Newton evaluation with multiple coefficient sets (multiple polynomials at once) is "slow"
I think we've collected enough feedback that evaluating Newton polynomials in minterpy is somehow "slow" (I have no objective number to show, yet, thus the quote mark) that the issue warrants further investigation.
This issue is raised mainly from the evaluation of Lagrange monomials in the context of regression, where basically multiple sets of Newton polynomial coefficients are evaluated at numerous query points. Here, the order of complexity of Newton polynomial evaluation would be at least multiplied by the number of polynomials (i.e., the number of coefficient sets). As the number of monomials can be quite large, this exposes a pain point not typically run into.
Here's a simple test to measure the time:
>>> import minterpy as mp
>>> import numpy as np
>>> mi = mp.MultiIndexSet.from_degree(2, 50, 2) # 2012 monomials
>>> lag_poly = mp.LagrangePolynomial(mi)
>>> %timeit newton_coeffs = mp.get_transformation(lag_poly, mp.NewtonPolynomial).transformation_operator.array_repr_full
22.5 ms ± 1.13 ms per loop (mean ± std. dev. of 7 runs, 1 loop each
>>> newton_poly = mp.NewtonPolynomial(mi, newton_coeffs)
>>> xx = np.random.rand(10000, 2)
>>> %timeit newton_poly(xx) # only from ipython/jupyter shell
2min 33s ± 11.6 s per loop (mean ± std. dev. of 7 runs, 1 loop each)

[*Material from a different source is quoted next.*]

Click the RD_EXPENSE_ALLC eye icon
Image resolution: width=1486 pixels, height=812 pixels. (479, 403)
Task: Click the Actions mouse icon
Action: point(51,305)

I have no comparison yet but I feel that the evaluation of this high-degree low-dimensional polynomials (i.e., evaluating 2012 polynomials on 10'000 query points) should be faster than 2.5 minutes. With degree 80 (about double the number of monomials), it takes much much longer to "%timeit", at least on my laptop.
I'm assigning this Issue to me as I already did a preliminary profiling and might have some ideas on how the evaluation can be improved a bit. I still need to do the benchmarking more properly to show and make a better comparison. Hopefully, a merge request with a possible improvement is coming up in the next few days.